I’d like for an object that is added directly to a scene with position 0,0,0
to have its origin (center/middle/whatever-it-is-called) be at the top-left.
Then I’d like for it’s size to be in CSS pixels. For example, if a Circle’s radius is 10, then this means that the radius would span 10 CSS pixels (px
) across the screen when Z=0 (obviously if Z is not 0
then the sphere gets bigger or smaller as it goes away from the Z=0 plane just like with transforms in CSS). We’d see one quarter of the sphere, because it’s origin would be at the top left.
Currently, when we resize a Three.js viewport, objects also grow or shrink. Bu I’d like for Objects to remain the same size, using absolute sizes (like CSS), so sizing is not relative to viewport width/height. This is how sizing in CSS3D is by default when using units like px
, in
, etc.
CSS3DRenderer exists, and I am currently studying it, but I don’t yet understand what all the numbers mean. However, CSS3DRenderer does the opposite of what I want: it converts DOM coordaintes to match those of Three.js. I want to instead convert Three.js coordinates to match those of DOM.
I made this “mixed mode” demo with CSS3DRenderer + WebGLRenderer: jsfiddle.net/trusktr/jc6j1wmf
Why?
As you might imagine, I’d like to align Three.js objects to DOM objects.
The way it works in that fiddle is using Three.js’ default coordinates, which can be nice for infinite space apps (games, etc).
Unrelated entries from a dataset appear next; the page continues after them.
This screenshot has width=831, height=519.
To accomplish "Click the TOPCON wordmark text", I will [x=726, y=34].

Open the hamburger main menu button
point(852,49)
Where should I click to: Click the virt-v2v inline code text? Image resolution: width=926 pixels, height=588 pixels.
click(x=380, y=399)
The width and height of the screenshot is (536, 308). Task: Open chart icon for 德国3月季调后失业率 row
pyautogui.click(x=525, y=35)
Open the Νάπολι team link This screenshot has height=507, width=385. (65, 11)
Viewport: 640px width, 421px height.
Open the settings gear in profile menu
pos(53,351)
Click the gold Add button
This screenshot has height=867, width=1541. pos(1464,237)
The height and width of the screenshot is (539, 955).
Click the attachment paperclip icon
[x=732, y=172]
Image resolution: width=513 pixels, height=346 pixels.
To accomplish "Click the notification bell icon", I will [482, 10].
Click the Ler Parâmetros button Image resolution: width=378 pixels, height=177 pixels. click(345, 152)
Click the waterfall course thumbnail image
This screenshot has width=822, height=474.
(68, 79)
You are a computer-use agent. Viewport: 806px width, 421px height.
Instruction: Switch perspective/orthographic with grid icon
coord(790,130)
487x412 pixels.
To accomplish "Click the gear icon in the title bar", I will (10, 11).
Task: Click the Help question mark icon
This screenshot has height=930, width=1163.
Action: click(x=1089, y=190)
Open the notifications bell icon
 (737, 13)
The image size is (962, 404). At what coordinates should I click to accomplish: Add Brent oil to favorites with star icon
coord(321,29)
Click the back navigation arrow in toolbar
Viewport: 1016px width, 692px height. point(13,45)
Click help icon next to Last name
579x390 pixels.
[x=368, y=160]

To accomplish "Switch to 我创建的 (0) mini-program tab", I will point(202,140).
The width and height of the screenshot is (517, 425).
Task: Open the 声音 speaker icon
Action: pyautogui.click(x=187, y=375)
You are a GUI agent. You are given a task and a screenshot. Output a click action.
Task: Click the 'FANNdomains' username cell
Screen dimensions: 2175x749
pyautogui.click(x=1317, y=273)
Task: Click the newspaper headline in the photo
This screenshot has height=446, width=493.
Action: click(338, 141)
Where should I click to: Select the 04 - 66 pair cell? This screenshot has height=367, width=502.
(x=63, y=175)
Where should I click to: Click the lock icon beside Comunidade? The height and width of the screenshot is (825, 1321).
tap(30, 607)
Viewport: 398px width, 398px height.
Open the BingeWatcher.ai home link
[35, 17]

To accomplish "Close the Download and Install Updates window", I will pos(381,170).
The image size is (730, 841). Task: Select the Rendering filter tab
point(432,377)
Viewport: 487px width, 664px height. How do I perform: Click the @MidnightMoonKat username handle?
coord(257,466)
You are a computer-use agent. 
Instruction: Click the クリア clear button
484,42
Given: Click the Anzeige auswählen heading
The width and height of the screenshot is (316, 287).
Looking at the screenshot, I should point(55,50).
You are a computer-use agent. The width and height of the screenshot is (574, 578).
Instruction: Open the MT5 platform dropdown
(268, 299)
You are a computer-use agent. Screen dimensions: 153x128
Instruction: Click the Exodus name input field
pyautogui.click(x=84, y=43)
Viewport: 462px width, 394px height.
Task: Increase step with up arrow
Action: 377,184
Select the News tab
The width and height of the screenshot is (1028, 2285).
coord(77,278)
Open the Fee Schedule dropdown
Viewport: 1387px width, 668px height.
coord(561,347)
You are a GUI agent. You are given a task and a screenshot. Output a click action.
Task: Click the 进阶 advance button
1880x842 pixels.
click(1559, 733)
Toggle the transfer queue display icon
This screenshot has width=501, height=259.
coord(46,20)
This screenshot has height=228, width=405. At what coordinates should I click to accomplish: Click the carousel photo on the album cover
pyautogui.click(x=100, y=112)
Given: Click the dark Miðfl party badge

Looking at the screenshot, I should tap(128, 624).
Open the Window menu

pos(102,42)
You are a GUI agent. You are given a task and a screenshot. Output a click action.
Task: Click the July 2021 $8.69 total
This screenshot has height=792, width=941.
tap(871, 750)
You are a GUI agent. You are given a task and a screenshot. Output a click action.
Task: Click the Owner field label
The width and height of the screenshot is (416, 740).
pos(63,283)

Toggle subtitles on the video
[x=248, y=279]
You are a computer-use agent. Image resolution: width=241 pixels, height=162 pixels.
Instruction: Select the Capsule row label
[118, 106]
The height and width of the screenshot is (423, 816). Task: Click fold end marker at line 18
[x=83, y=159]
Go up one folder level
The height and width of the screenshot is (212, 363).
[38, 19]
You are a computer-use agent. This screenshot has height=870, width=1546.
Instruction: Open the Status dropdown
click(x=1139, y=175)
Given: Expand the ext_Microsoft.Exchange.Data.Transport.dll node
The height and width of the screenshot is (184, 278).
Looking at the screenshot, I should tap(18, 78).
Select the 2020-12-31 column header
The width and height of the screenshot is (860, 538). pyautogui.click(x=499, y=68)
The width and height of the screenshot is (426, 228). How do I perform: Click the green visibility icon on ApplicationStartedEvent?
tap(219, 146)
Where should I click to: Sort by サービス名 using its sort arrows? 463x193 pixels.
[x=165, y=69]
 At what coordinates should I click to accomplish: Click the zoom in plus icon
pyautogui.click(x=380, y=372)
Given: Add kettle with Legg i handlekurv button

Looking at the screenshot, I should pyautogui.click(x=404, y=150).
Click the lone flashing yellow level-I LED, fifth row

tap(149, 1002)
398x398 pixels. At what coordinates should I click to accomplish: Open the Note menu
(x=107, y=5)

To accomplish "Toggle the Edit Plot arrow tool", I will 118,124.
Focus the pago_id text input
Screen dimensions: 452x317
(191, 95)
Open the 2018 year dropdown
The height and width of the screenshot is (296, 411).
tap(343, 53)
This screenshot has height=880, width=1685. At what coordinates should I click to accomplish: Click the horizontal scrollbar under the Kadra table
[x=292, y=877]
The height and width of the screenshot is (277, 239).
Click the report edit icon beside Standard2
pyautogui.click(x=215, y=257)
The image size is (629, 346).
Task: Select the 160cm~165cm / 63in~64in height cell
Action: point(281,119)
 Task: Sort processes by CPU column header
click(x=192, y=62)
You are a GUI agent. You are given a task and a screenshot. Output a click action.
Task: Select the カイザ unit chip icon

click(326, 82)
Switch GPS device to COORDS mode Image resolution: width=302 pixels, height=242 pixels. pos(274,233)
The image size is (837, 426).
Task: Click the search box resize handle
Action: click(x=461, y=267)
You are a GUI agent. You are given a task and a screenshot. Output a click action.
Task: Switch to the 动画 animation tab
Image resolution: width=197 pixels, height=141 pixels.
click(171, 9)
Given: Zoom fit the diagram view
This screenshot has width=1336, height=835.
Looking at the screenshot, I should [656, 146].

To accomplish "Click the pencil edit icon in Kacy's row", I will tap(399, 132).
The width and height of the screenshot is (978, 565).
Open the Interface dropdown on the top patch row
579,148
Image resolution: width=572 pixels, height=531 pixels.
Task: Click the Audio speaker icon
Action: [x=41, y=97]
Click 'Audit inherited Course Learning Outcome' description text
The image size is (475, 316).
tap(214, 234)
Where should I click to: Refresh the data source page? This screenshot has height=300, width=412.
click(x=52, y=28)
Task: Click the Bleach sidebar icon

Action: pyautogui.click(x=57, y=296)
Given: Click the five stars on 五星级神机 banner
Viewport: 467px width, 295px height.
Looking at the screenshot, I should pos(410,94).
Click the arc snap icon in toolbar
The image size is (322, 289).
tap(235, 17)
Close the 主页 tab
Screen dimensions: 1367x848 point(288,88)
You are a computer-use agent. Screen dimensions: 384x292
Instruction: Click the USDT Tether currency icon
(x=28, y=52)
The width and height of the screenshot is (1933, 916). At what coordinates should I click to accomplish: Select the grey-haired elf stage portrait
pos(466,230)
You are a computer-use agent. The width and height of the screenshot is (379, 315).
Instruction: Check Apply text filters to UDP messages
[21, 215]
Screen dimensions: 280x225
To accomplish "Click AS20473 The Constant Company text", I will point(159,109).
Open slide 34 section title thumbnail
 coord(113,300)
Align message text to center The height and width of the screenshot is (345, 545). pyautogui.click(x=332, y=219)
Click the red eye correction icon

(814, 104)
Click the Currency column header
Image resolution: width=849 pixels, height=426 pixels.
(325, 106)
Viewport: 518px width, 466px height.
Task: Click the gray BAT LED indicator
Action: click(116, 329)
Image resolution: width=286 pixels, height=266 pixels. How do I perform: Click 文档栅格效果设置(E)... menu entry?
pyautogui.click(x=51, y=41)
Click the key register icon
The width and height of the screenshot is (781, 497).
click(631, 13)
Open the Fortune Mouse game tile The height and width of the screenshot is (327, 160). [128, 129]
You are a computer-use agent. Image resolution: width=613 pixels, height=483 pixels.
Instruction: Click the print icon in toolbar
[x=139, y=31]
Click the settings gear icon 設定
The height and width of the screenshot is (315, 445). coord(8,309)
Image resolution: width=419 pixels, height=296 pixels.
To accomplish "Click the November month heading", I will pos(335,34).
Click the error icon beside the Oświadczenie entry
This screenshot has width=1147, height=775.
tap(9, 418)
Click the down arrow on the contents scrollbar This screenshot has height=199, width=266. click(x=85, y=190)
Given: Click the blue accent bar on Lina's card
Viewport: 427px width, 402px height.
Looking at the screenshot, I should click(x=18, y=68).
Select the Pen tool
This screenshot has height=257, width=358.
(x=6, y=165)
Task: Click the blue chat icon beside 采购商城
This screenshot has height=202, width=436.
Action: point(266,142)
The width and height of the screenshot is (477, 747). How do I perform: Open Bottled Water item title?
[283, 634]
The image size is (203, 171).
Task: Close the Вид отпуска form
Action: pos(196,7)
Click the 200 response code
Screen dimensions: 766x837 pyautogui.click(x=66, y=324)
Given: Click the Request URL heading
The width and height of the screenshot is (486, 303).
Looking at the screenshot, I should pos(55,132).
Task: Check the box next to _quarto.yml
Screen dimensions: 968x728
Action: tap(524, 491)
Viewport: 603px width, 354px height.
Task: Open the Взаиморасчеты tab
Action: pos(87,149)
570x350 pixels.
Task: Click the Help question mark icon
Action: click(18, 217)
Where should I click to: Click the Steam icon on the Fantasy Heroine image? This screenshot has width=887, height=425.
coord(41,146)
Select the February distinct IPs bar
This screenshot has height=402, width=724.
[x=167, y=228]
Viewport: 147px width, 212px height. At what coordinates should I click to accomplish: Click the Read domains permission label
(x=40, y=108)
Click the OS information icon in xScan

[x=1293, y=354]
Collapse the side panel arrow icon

But for making “web sites” (mostly-2D documents) that are agumented with 3D objects, it’d be easier to have DOM coordinates so it is easy to match Three.js positions to things in the page.
Once I get this working, I’m going to wire it up in Infamous (soon to be renamed) so that it is possible to describe “mixed mode” scenes like in the fiddle, but using HTML. This is what I’ve planned for it currently is planned to look like:
<i-scene>
<!-- Easily mix HTML and WebGL content together -->
<i-node rotation="0 30 0" position="20 30 40">
<h1> Mixed mode! This is just regular HTML content. </h1>
<svg> ... </svg>
</i-node>
<i-mesh
has="sphere-geometry phong-material"
size="30"
color="#00ff66"
position="30 30 30"
transparent="false"
>
</i-mesh>
</i-scene>
The i-scene
and i-node
elements already exist, and can currently be used to easily manipulate DOM in 3D. I’m currently working on the WebGL parts of the API.